Like the Family Health Center, MedZou offers interpreter services for patients who don’t speak English. However, its hours of operation can make attendance difficult for patients who work evenings.
“Everyone is a volunteer, so they really are limited to the Mondays and Thursdays,” Coffman said.
The Department of Public Health and Human Services likewise has been working to address the community’s health needs, outlined in its initial Community Health Improvement Plan from 2014. After developing five teams to carry forward its plan, the department faced its own share of barriers, also related to cost of care. The Access to Health Care team, one of the five, has stopped formally meeting.
When the teams were being developed, the state hadn’t decided whether to expand Medicaid coverage. The planning for the Access to Health Care team was predicated on the idea that Missouri would expand, Hollis said.
The team ran into more challenges on the ground. The Family Health Center and MedZou were already providing free or reduced-price care, and when the state decided not to expand Medicaid coverage, some local residents simply didn’t have the financial resources to prioritize preventive care among their other obligations, according to Rebecca Roesslet, a public health planner at the Columbia/Boone County Department of Public Health and Human Services.
“The work group was challenged with what activities … we could move the needle on in Boone County,” Roesslet said. “It wasn’t that we felt the issue was no longer of value, it’s that we found we had very little traction in our ability to improve access to care in our community.”
Live Well By Faith connects to community
Providing information about which programs do address access to care, and about preventive health practices such as nutrition and exercise, is Laboy’s bailiwick. She leads Live Well By Faith, a program set primarily in local black churches that addresses intentional and healthy lifestyle choices among the black community.

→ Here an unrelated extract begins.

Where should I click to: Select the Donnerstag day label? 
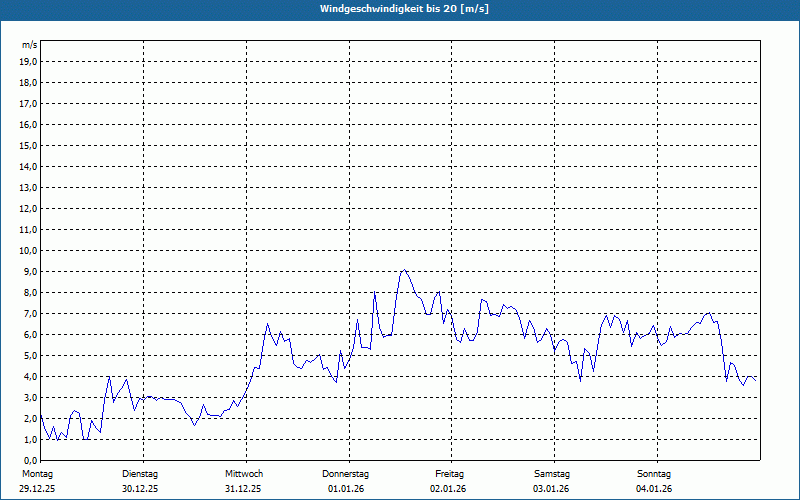(346, 473)
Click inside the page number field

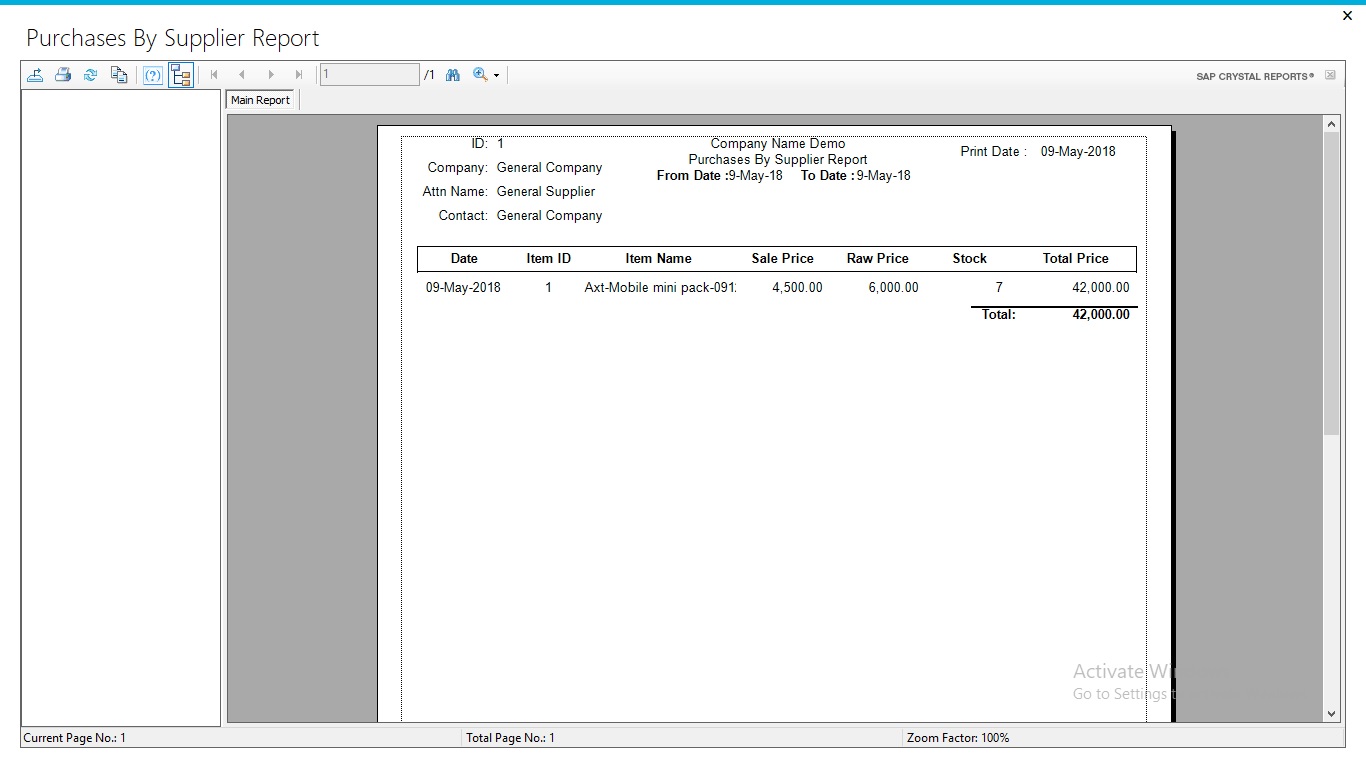(368, 73)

“We target the churches because, historically, any movement that made a difference with this population, the foundation, the root, the start, the launch, was in the black church,” Laboy said.
Live Well By Faith launched in 2016, funded by a grant from the Boone County Commission. Since, it has grown to offer seven programs on a rotating basis, all of which address the specific health care concerns of the local black population. Among those, there’s the African heritage cooking class, a diabetes self-management class, a nutrition and fitness class through MU Extension and a weight-loss competition. The majority of the classes are free.

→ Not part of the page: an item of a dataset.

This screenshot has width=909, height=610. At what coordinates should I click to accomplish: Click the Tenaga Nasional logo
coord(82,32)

For Laboy, a self-proclaimed “health evangelist,” one of her main pursuits is changing the narrative of poor health in the black community.
“It’s almost like bad health is expected,” Laboy said. She said she’s working with a population of people who’ve become accustomed to feeling bad.
“And it’s almost like they’ve given up,” Laboy said. “So even though there might be resources like the Family Health Center and Medzou, it’s not even on their radar to look for health because they’ve given up.”
Laboy’s job is to put health on the radar. The weight loss competition is about to begin for the third season, and this time around, she has a new strategy: meet personally with any program participant who doesn’t have a primary care provider.
She’ll counsel them to find one, or to connect with the Family Health Center — whatever it takes, so every person who joins Live Well by Faith knows those options exist. They can establish a primary care home. The answer no longer has to be “N/A.”
In the end, Laboy can’t provide her patients with a living wage job or health insurance. She can’t lower the cost of care, or erase the disparities that have previously affected the people with whom she works — but she can help rewrite the narrative of poor health in that community.
“It’s getting people to believe in themselves and value themselves,” Laboy said. “You can’t pursue your dreams if you’re sick.”